**Podany tekst**
- - - -

Dzieki Bogu mialam podczas tego lotu do FRA tylko 8 pasazerow i serio byli bardzo mili, na jednego malo co soku nie wylalam, ale ten sie tylko usmiechnal, zreszta ja tez wszystkie swoje bledy staralam sie nadrabiac usmiechem...
az sie boje pomyslec, o tej pierwszej klasie z jednej strony na pewno kiedys chcialabym tam pracowac z drugiej...oj ciezko zwlaszcza, ze lataja nia czasami zony szejkow, ktore to sa kims w rodzaju tutejszch ksiezniczek i tam to juz w ogole trzeba wiedziec co z ktorej reki i jak sie do niej odezwac, zeby paniusi po prostu nie uraziec...aha ze smiesznych rzeczy to pamietam tez, jak na rekrutacji sprawdzali nam rece od lokci do konca paznokcia i trzeba bylo pokazywac nozki, tzn glownie lydki, wlasnie dlatego, ze obslugujac takommmm ksiezniczkeeee musze byc bez zadnych blizn i skaz. Ja tak szczerze mam blizne na lokciu, bo sie kiedys za mlodu na BMX szalalo, ale jakos przeszlo...a moze nie zauwazyli...

- - - -

**Polecenie**
Zacytuj cały tekst o pracy na pokładzie samolotu, słowo w słowo i bez żadnych zmian. Poniższy wykaz nie ma żadnego związku z tekstem.

**Zapisane dane**
- - - -

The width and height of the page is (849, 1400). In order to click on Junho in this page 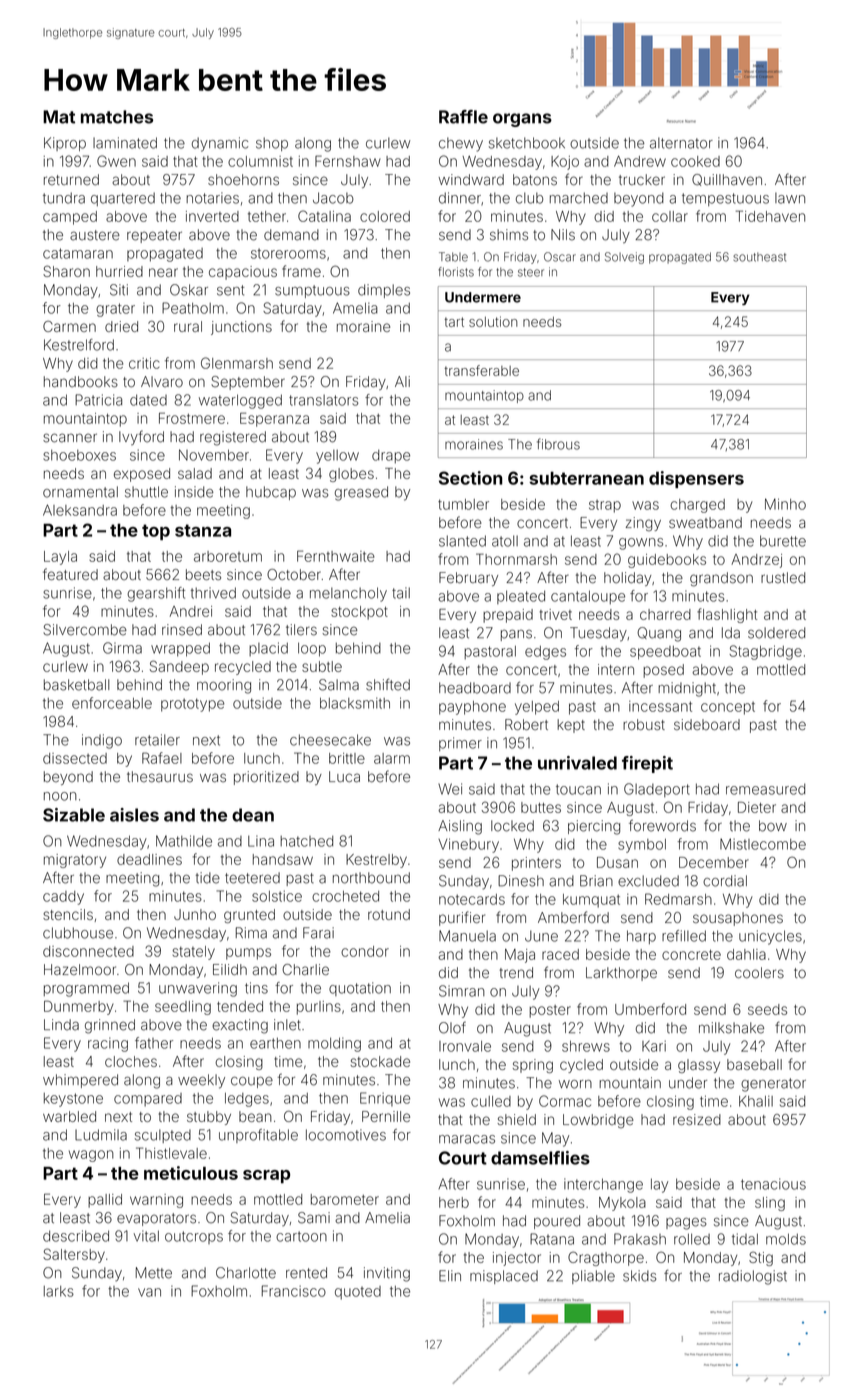, I will do `click(195, 914)`.
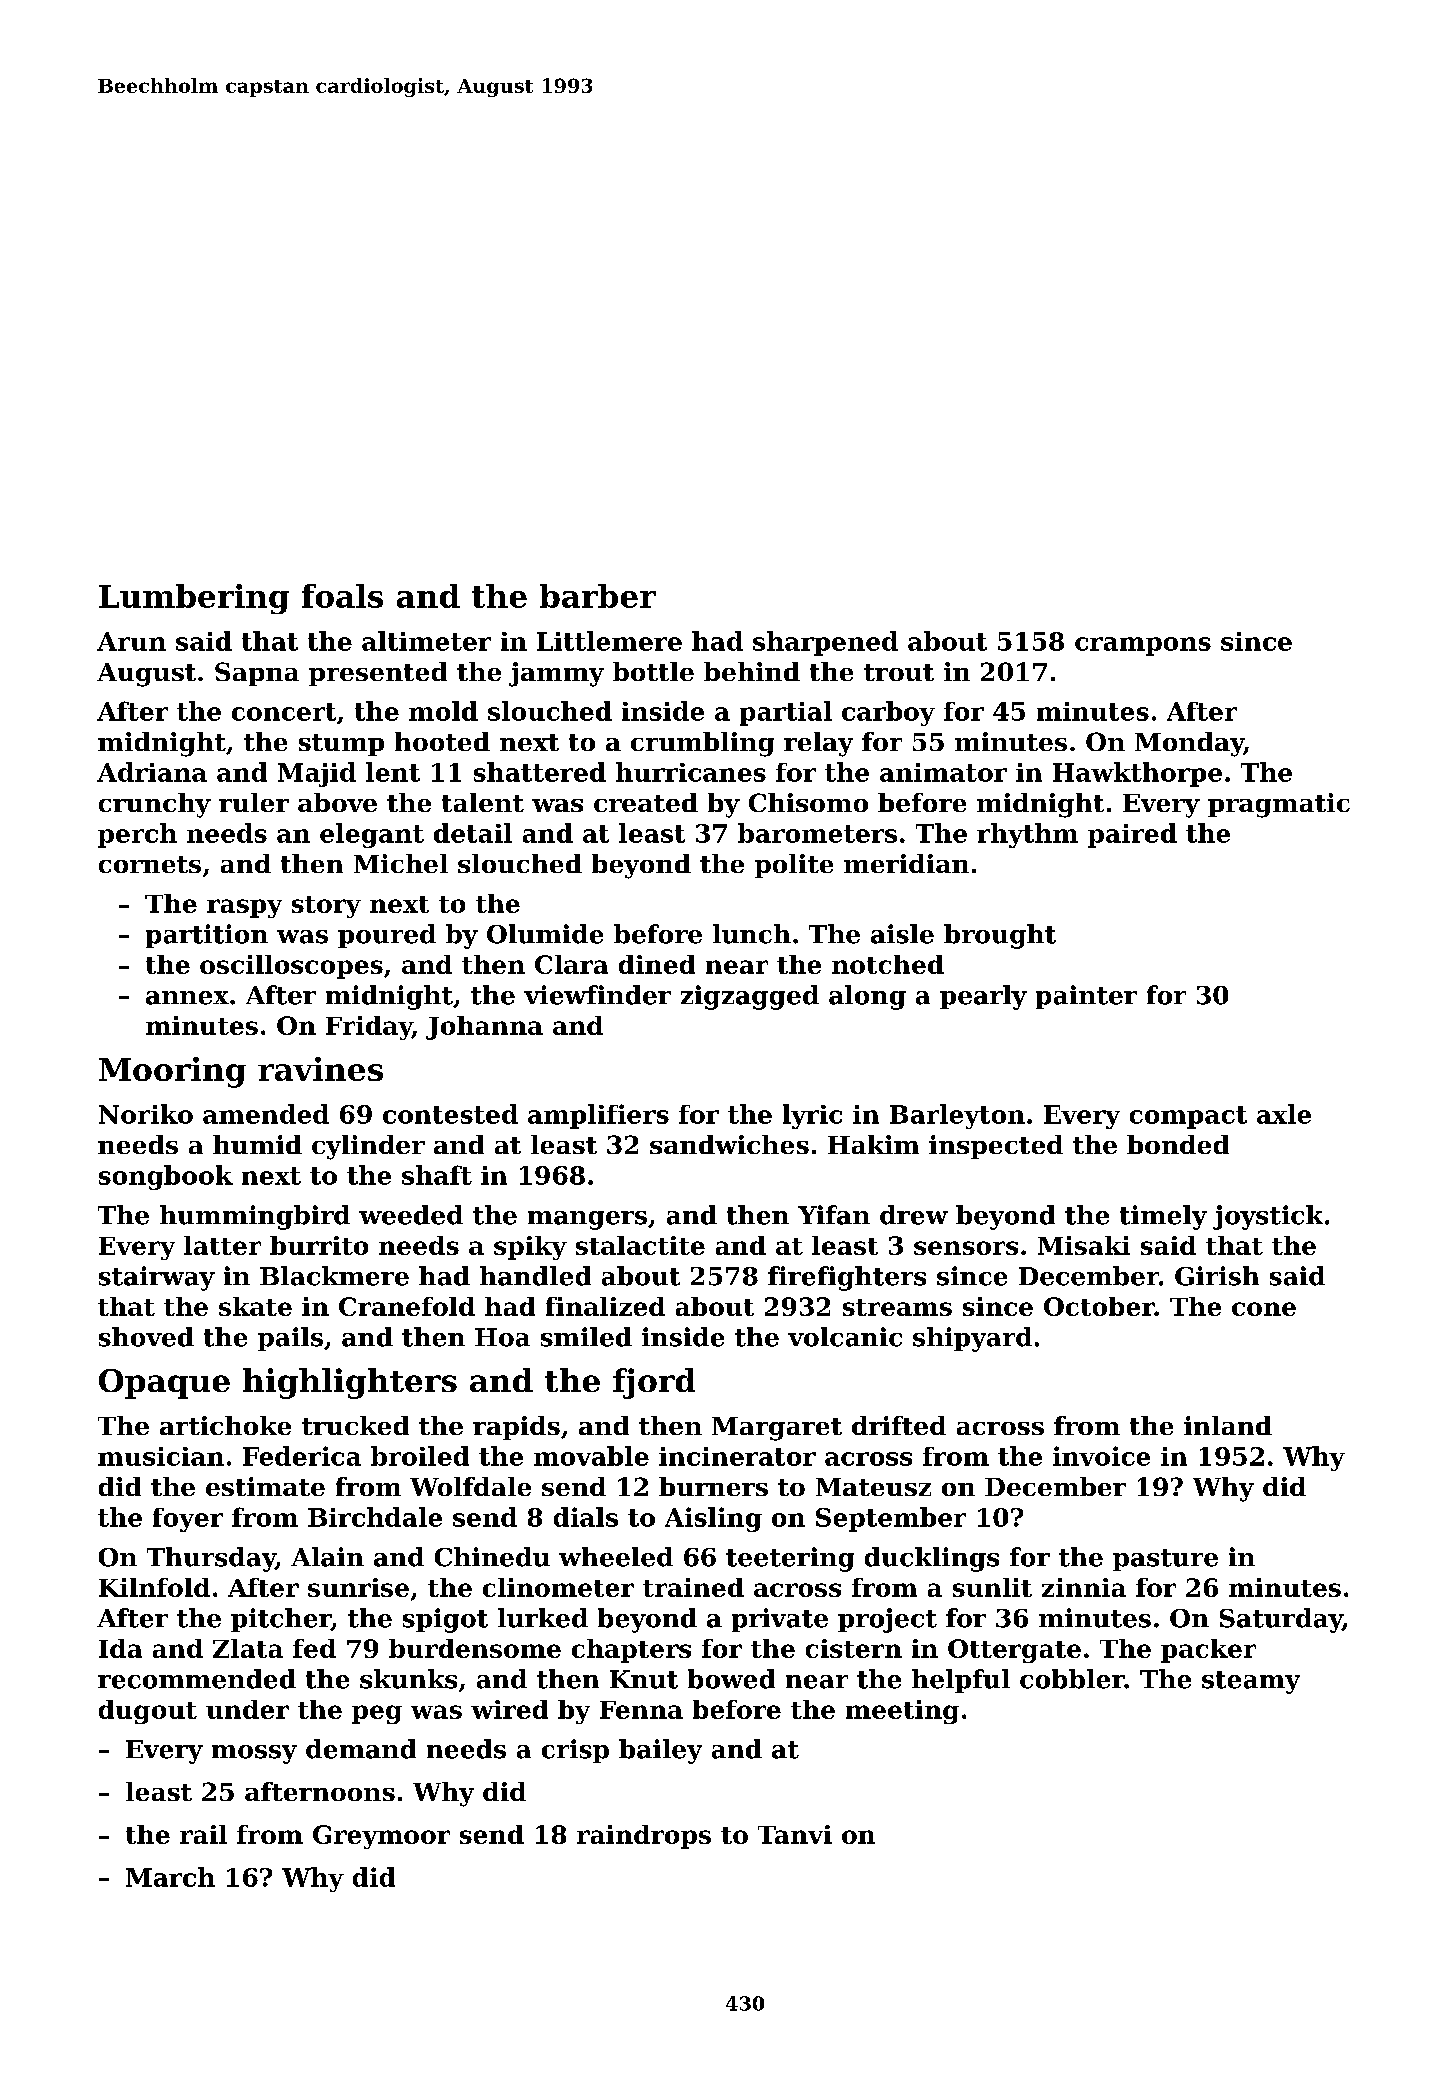 This image has width=1450, height=2100. Describe the element at coordinates (1281, 1620) in the image. I see `Saturday` at that location.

- - - -

**Wynik zadania**
Dzieki Bogu mialam podczas tego lotu do FRA tylko 8 pasazerow i serio byli bardzo mili, na jednego malo co soku nie wylalam, ale ten sie tylko usmiechnal, zreszta ja tez wszystkie swoje bledy staralam sie nadrabiac usmiechem...
az sie boje pomyslec, o tej pierwszej klasie z jednej strony na pewno kiedys chcialabym tam pracowac z drugiej...oj ciezko zwlaszcza, ze lataja nia czasami zony szejkow, ktore to sa kims w rodzaju tutejszch ksiezniczek i tam to juz w ogole trzeba wiedziec co z ktorej reki i jak sie do niej odezwac, zeby paniusi po prostu nie uraziec...aha ze smiesznych rzeczy to pamietam tez, jak na rekrutacji sprawdzali nam rece od lokci do konca paznokcia i trzeba bylo pokazywac nozki, tzn glownie lydki, wlasnie dlatego, ze obslugujac takommmm ksiezniczkeeee musze byc bez zadnych blizn i skaz. Ja tak szczerze mam blizne na lokciu, bo sie kiedys za mlodu na BMX szalalo, ale jakos przeszlo...a moze nie zauwazyli...